» WHAT YOU ARE ASKED TO DO
The expected output is every line of the data exactly as shown, minus the images.
LISTED RECORDS Block Start
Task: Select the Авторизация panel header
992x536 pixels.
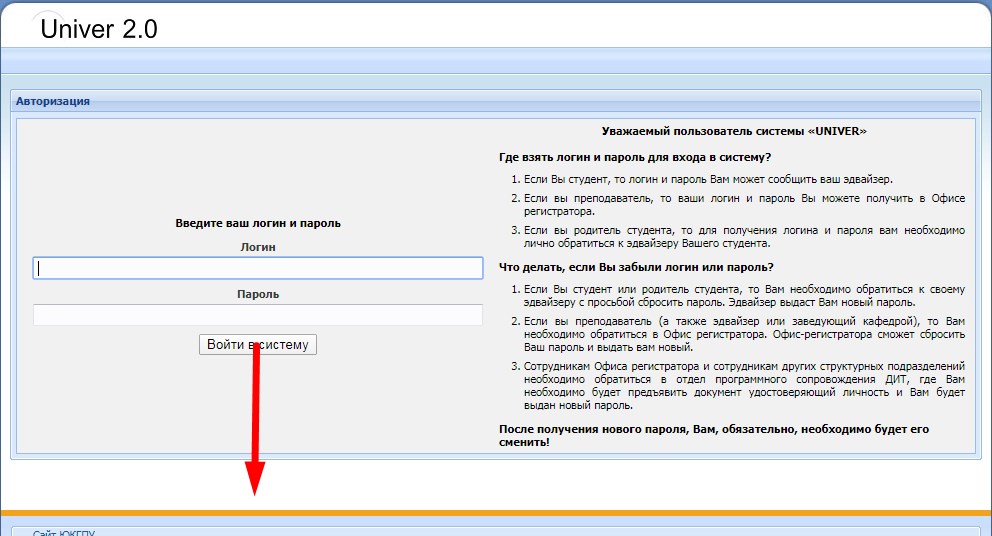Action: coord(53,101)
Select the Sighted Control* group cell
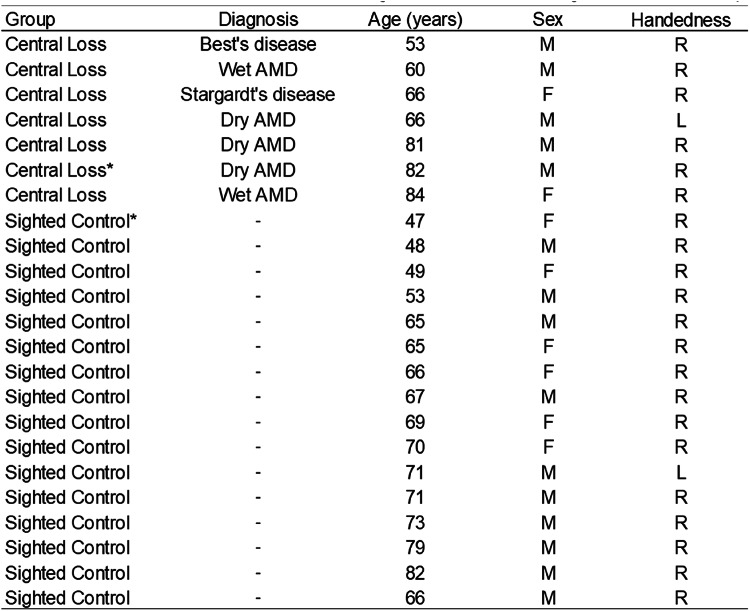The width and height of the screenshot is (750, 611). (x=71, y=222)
LISTED RECORDS Block End
» EXERCISE ANSWER
Task: Select the Авторизация panel header
992x536 pixels.
Action: coord(53,101)
Select the Sighted Control* group cell
The width and height of the screenshot is (750, 611). (x=71, y=222)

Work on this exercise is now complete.